Karolinko, na zdjęciach wygląda fajnie lecz ze wszystkich frontów odchodzi okleina(ma ona 10 lat). A jak już mam płacić za zmianę frontów to wolę odłożyć pieniądze i zrobić kuchnię ze swoich marzeń. Tak jak w jadalni – w stylu Ala prowansalskim.
Życzę Ci dużo zdrówka!!! I lepiej pójdź do lekarza, ja dobiłam swoje gardło ostatnio cholineksem. Zrobiły mi się ropniaki (cholineks obsusza gardło), wiecej mi zaszkodził niż pomógł.
Moniko jak w domu chcesz myć okna możesz wykorzystać średnią końcówkę i ściągacz
Weroniko też się zgadzam ze nie ma co nakupować za dużo rzeczy. Wszystkiego na raz przecież nie zjemy J a po co marnować żywność i pieniądze.
Ja mój dzbanek kupiłam w sklepie z gospodarstwem domowym. Można go też kupić na allegro.
Elu super zdjęcia. Też bym pojeździła takim wozem J
Haniu mam nadzieje ze będziesz miała więcej szczęścia w nieszczęściu Twoim. Przykładem jest mama mojej przyjaciółki.
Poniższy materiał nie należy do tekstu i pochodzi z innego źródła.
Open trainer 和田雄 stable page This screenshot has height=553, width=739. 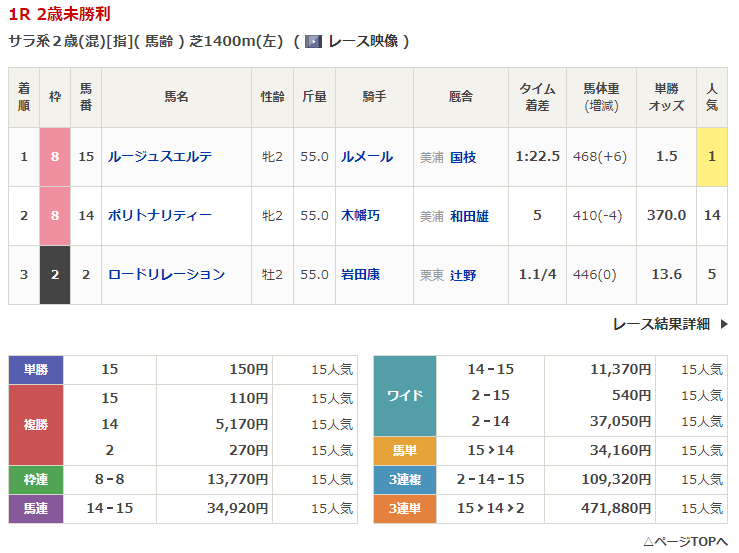(469, 215)
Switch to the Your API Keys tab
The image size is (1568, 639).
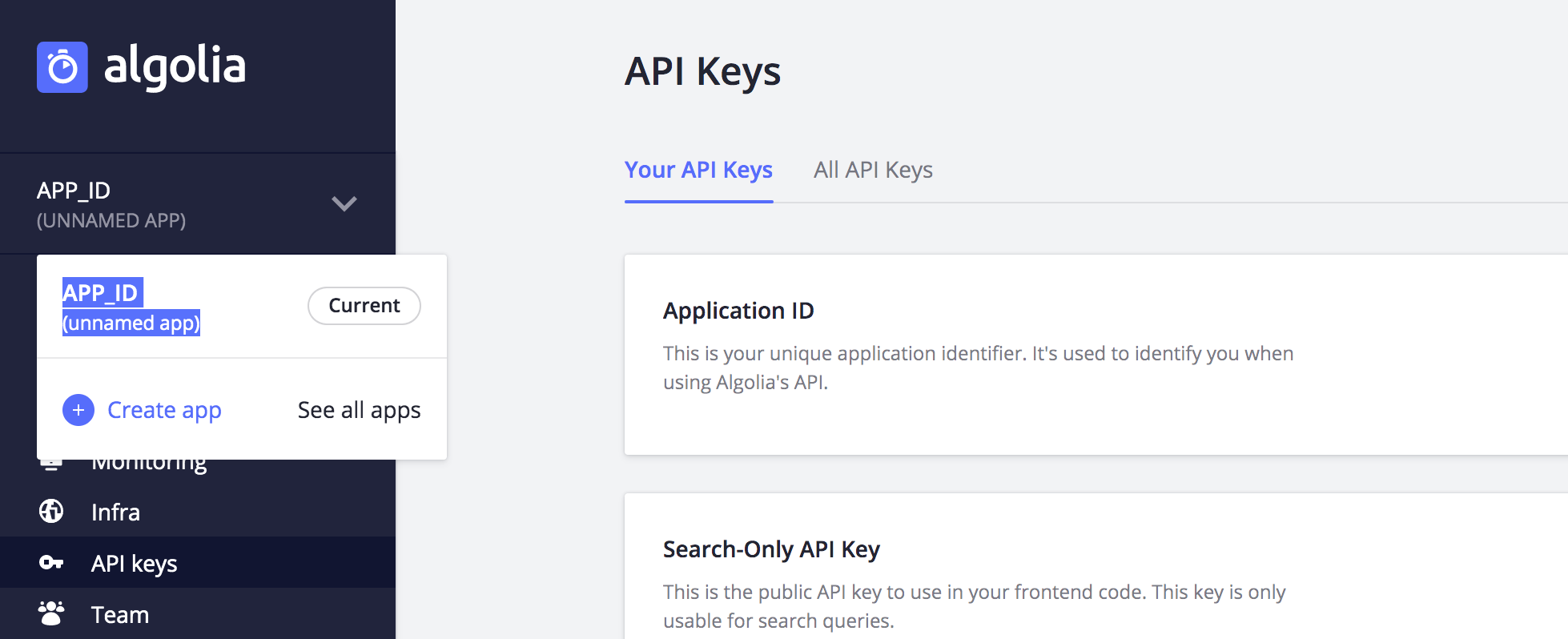[698, 170]
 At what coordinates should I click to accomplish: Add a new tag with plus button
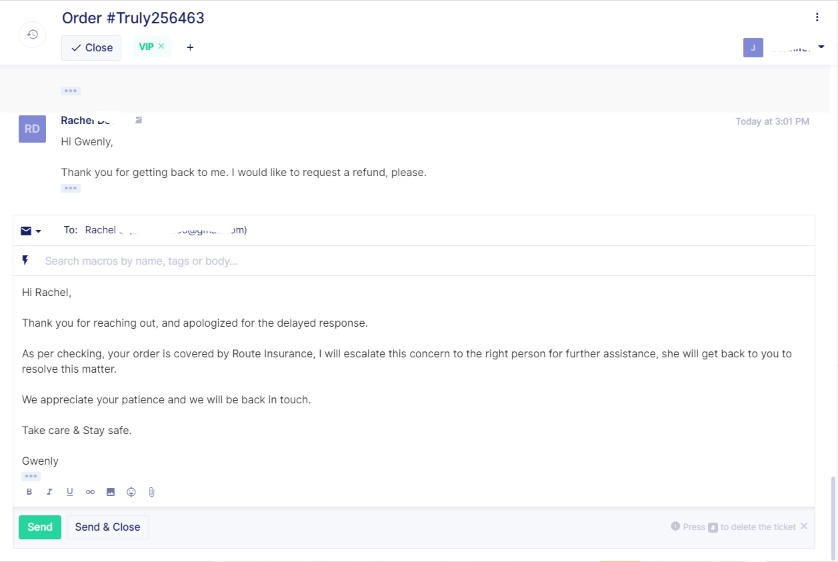(x=190, y=47)
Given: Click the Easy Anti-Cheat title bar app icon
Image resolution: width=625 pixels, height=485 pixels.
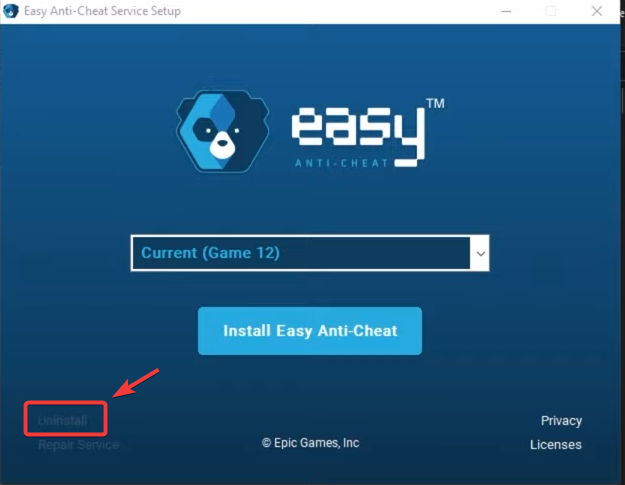Looking at the screenshot, I should [11, 11].
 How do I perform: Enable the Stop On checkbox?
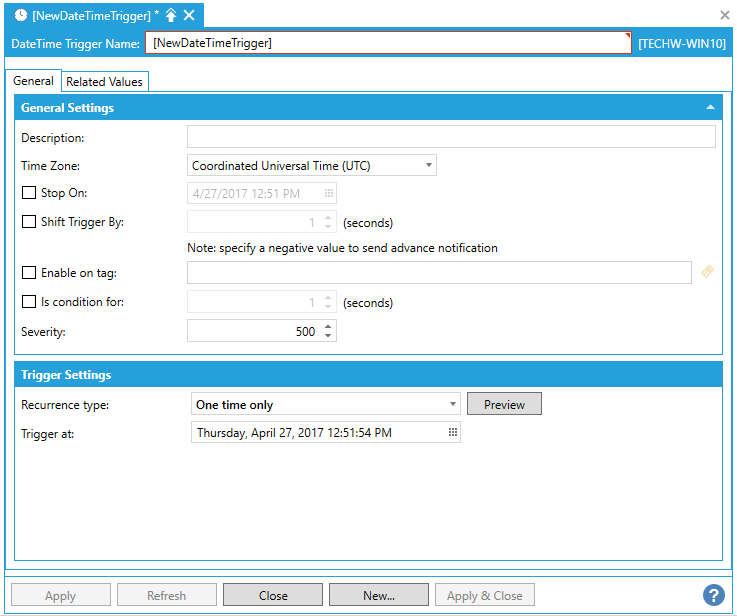(28, 193)
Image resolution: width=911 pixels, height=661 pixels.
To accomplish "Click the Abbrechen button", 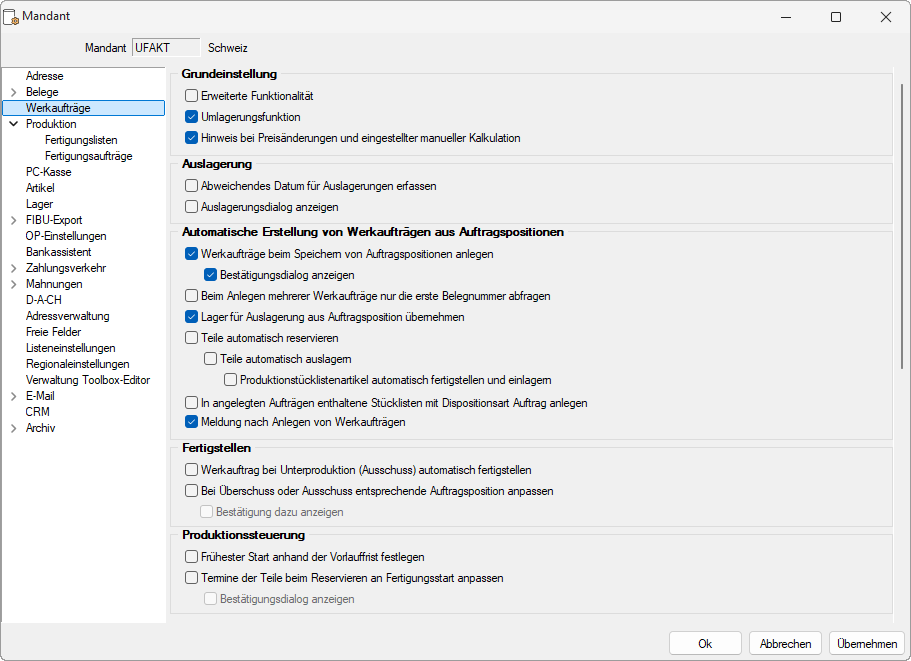I will coord(785,644).
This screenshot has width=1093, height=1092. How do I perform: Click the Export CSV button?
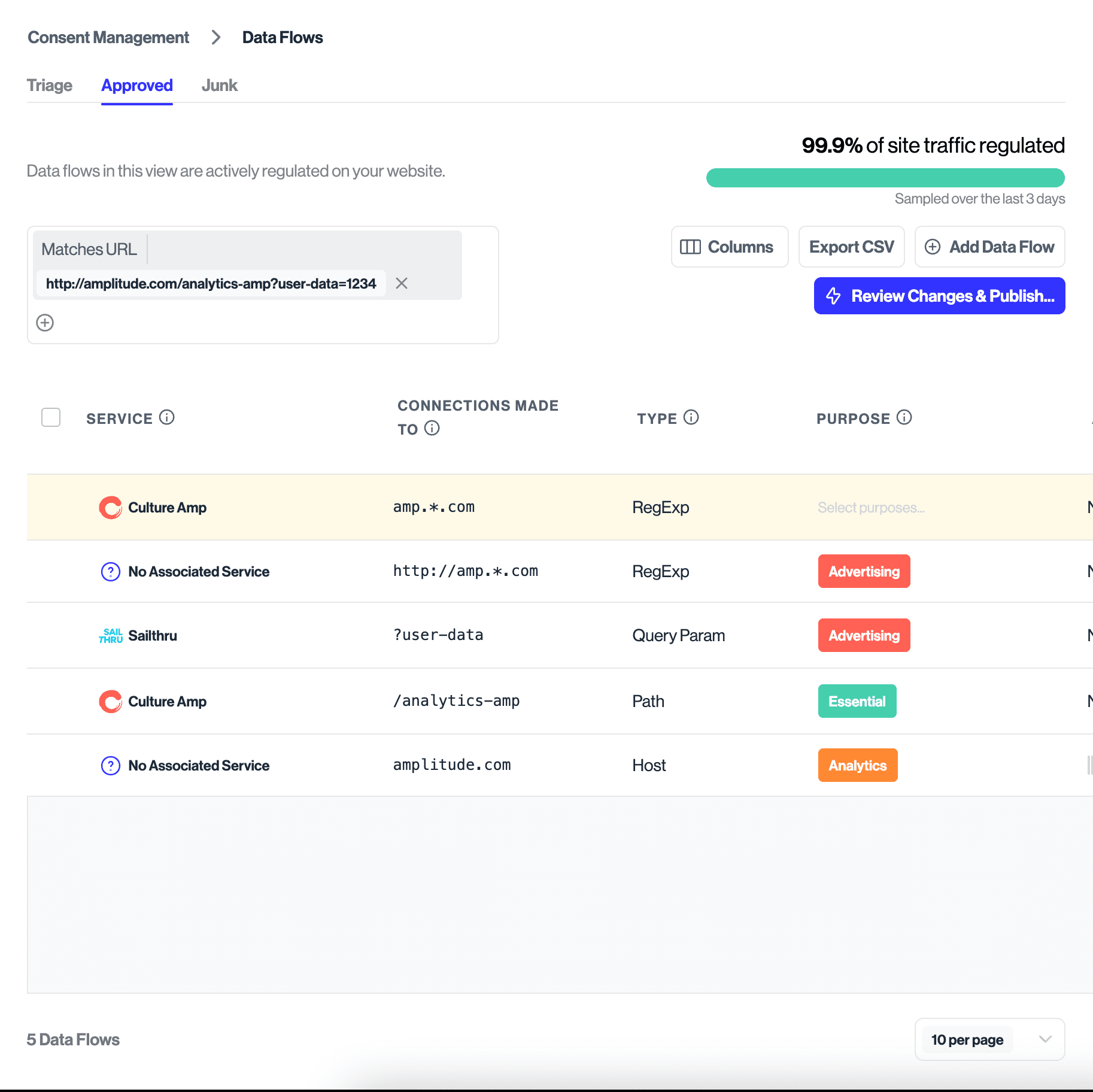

Dostała wylewu, lecz cała krew jej wyciekła nosem… Jakby taka ilość poszła do mózgu to by umarła albo była „roślinką” a tak po tygodniu obserwacji wyszła i ma się dobrze. Tylko musi o siebie zacząć bardziej dbać
Jestem Agata
Przyjaciele są jak ciche anioły, które podnoszą nas, kiedy nasze skrzydła zapominają jak latać.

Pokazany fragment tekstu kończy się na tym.